Extract to read: Begin

National health leaders will converge at 8 a.m. Wednesday, Oct. 3, at Fresno State’s Satellite Student Union for the Central Valley Hepatitis C Summit, whose theme is “Hepatitis C Epidemic: Breaking the Silence – Education, Economics, Access and Opportunities.”

About 150-200 participants are expected for a presentation of in-depth educational and interactive sessions that will lead to formation of a regional hepatitis C leadership committee to draft am action plan.

Participants represent the correctional/judicial systems; health, behavioral health,and social services providers; hospitals and health care associations; elected officials; federal and state agencies; and major employers and industries.

Among the keynote speakers will be Donna Cryer, chief executive officer of the American Liver Foundation; U.S. Health and Human Services Region IX health administrator Herb Schultz; and Rear Adm. Nadine Simons, assistant surgeon general.

Fresno State President John D. Welty and Dr. Andrew Hoff, dean of the university’s College of Health and Human Services, will welcome the summit attendees.

Extract to read: End
Data extract: Begin

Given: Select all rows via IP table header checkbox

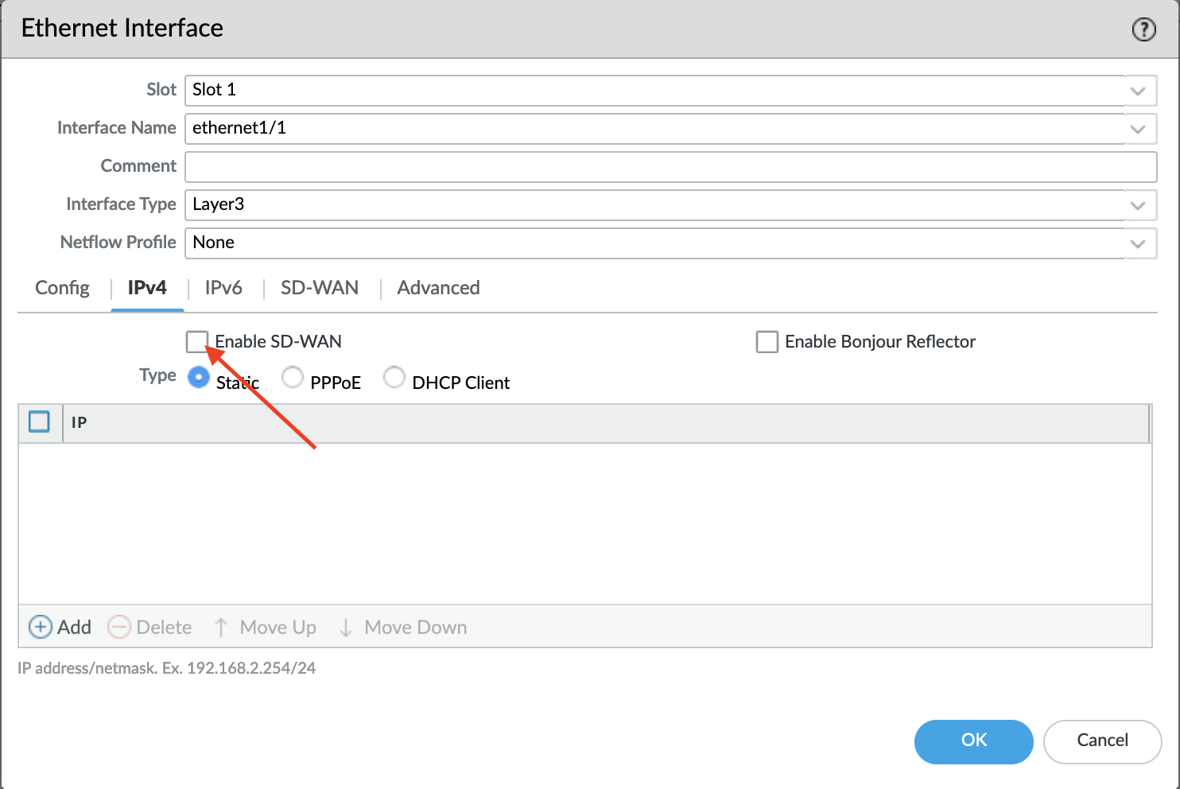Looking at the screenshot, I should coord(39,422).
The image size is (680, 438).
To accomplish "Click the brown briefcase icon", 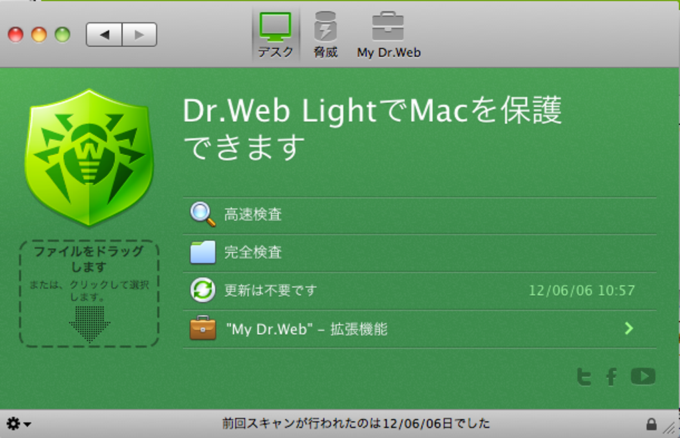I will [x=203, y=328].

Data extract: End

## Exercise requirements
(a) Rewrite the paragraph of the hepatitis C summit announcement beginning "Among the keynote speakers" as a bulleted list, keeping each speaker's name and title.
(b) Carry the hepatitis C summit announcement forward from its final sentence.

## Expected responses
(a)
Keynote speakers will include:
- Donna Cryer, chief executive officer of the American Liver Foundation
- Herb Schultz, U.S. Health and Human Services Region IX health administrator
- Rear Adm. Nadine Simons, assistant surgeon general

(b)
The summit is the first phase of the ongoing Central Valley Hepatitis C Project, aimed at meeting the needs of the estimated 60,000 people in Fresno, Kern, Kings, Merced, Madera, San Joaquin, Stanislaus and Tulare counties who have hepatitis C.

Co-sponsors of the project are Fresno State’s College of Health and Human Services, Central Valley Health Policy Institute and Social Welfare Evaluation, Research and Training Center. Community partners are the American Liver Foundation, Wings for Life and Centerforce.

A $60,000 unrestricted educational grant from Giliead Sciences Inc., a biopharmaceutical company specializing in therapeutic areas of hepatitis and other life-threatening diseases, was awarded for the summit and the regional planning effort.

Sessions will identify and address needs of the underserved hepatitis C virus (HCV) population, which has drawn state and national interest.

A special focus of the conference and planning effort will be Hispanic, African American, Native American and Southeast Asian women 18-30 years old, one of the most vulnerable and unseen communities.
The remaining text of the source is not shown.